Starting from v5.4.0, you can configure TiDB Lightning to skip errors like invalid type conversion and unique key conflicts, and to continue the data processing as if those wrong row data does not exist. A report will be generated for you to read and manually fix errors afterward. This is ideal for importing from a slightly dirty data source, where locating the errors manually is difficult and restarting TiDB Lightning on every encounter is costly.

This document introduces how to use the type error feature (lightning.max-error) and the duplicate resolution feature (tikv-importer.duplicate-resolution). It also introduces the database where these errors are stored (lightning.task-info-schema-name). At the end of this document, an example is provided.

Type error

You can use the lightning.max-error configuration to increase the tolerance of errors related to data types. If this configuration is set to N, TiDB Lightning allows and skips up to N errors from the data source before it exists. The default value 0 means that no error is allowed.

These errors are recorded in a database. After the import is completed, you can view the errors in the database and process them manually. For more information, see Error Report.

  1. [lightning]
  2. max-error = 0

The above configuration covers the following errors:

  • Invalid values (example: set 'Text' to an INT column).
  • Numeric overflow (example: set 500 to a TINYINT column)
  • String overflow (example: set 'Very Long Text' to a VARCHAR(5) column).
  • Zero date-time (namely '0000-00-00' and '2021-12-00').
  • Set NULL to a NOT NULL column.
  • Failed to evaluate a generated column expression.
  • Column count mismatch. The number of values in the row does not match the number of columns of the table.
  • Unique/Primary key conflict in TiDB-backend, when on-duplicate = "error".
  • Any other SQL errors.

The following errors are always fatal, and cannot be skipped by changing max-error:

  • Syntax error (such as unclosed quotation marks) in the original CSV, SQL or Parquet file.
  • I/O, network or system permission errors.
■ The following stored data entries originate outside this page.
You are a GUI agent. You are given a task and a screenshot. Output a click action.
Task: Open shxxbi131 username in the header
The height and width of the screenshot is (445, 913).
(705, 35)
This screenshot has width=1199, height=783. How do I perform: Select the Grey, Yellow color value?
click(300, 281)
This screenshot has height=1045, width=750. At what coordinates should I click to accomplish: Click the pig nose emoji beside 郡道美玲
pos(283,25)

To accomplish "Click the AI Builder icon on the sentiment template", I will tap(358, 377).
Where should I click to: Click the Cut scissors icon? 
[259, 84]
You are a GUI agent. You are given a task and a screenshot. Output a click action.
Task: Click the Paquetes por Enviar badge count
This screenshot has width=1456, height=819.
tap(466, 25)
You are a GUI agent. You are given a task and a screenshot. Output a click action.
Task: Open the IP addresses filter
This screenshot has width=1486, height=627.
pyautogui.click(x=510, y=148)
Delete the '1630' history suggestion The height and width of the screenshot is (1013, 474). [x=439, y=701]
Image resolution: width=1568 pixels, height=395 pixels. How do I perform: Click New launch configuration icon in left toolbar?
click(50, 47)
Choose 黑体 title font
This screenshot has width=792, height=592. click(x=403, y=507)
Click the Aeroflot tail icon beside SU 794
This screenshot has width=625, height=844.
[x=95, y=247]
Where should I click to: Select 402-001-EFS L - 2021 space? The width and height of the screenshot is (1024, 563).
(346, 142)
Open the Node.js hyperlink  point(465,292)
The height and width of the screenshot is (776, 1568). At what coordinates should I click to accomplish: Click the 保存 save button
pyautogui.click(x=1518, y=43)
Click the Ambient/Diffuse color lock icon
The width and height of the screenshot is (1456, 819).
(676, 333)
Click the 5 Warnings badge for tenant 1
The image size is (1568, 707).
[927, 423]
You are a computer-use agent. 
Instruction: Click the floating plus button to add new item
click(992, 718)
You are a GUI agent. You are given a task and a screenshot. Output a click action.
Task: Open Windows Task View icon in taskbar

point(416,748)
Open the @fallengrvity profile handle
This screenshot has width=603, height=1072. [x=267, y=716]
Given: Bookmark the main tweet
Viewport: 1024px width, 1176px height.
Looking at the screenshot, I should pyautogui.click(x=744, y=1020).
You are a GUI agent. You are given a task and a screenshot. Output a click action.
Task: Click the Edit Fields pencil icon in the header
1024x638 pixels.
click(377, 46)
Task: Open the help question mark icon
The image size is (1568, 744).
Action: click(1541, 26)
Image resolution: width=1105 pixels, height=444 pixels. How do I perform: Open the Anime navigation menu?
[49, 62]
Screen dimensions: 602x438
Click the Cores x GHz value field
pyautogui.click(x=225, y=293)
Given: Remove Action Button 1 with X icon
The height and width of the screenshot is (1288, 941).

Unique/Primary key conflict in the physical import mode is handled separately and explained in the next section.

Error report

If TiDB Lightning encounters errors during the import, it outputs a statistics summary about these errors in both your terminal and the log file when it exits.

  • The error report in the terminal is similar to the following table:

    #ERROR TYPEERROR COUNTERROR DATA TABLE
    1Data Type1000lightning_task_info.type_error_v1
  • The error report in the TiDB Lightning log file is as follows:

    1. [2022/03/13 05:33:57.736 +08:00] [WARN] [errormanager.go:459] ["Detect 1000 data type errors in total, please refer to table `lightning_task_info`.`type_error_v1` for more details"]

All errors are written to tables in the lightning_task_info database in the downstream TiDB cluster. After the import is completed, if the error data is collected, you can view the errors in the database and process them manually.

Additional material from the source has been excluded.